Another notable update is the the ability to see and download from mobile devices (via PTP/MTP), but that's only for folks on El Capitan, currently only about 35-40 percent of Mac users. It's sad that it's taken this long and that support's so limited -- and that because it relies on OS X 10.11's Image Capture utility, it lacks the power of Bridge's Photo downloader and creates a separate workflow. While you can add some automation to Image Capture via Automator, it doesn't have nearly the power of Bridge's Photo downloader (for, say, renaming files with EXIF metadata). I hope using the operating system's built-in tools isn't a permanent solution.

Adobe has also returned the options to auto-stack panorama and HDR images and fixed bugs, including issues with MPEG-2 and Dolby playback.

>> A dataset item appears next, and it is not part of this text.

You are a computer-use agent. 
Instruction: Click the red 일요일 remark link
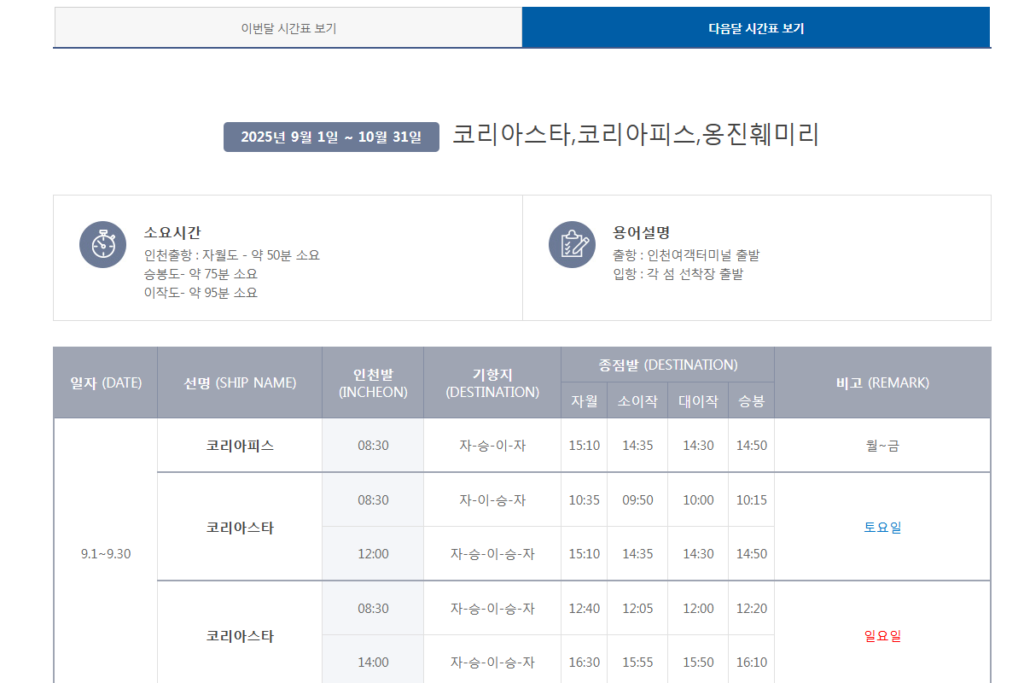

However, Adobe also says this version "lays the foundation for future development." Not as definitive as blowing away the entire code base and starting from scratch, but it's a signal that Bridge is finally under active development again. For those of us who still rely heavily on Bridge for non-Lightroom workflows, it's a start. But there's such a long way still to go.

Bridge 6.2 should appear in your CC update queue today.

In other news, the new features in Adobe Muse CC announced in October 2015 and the rebranded Flash Pro (as Adobe Animate CC) are available today as well.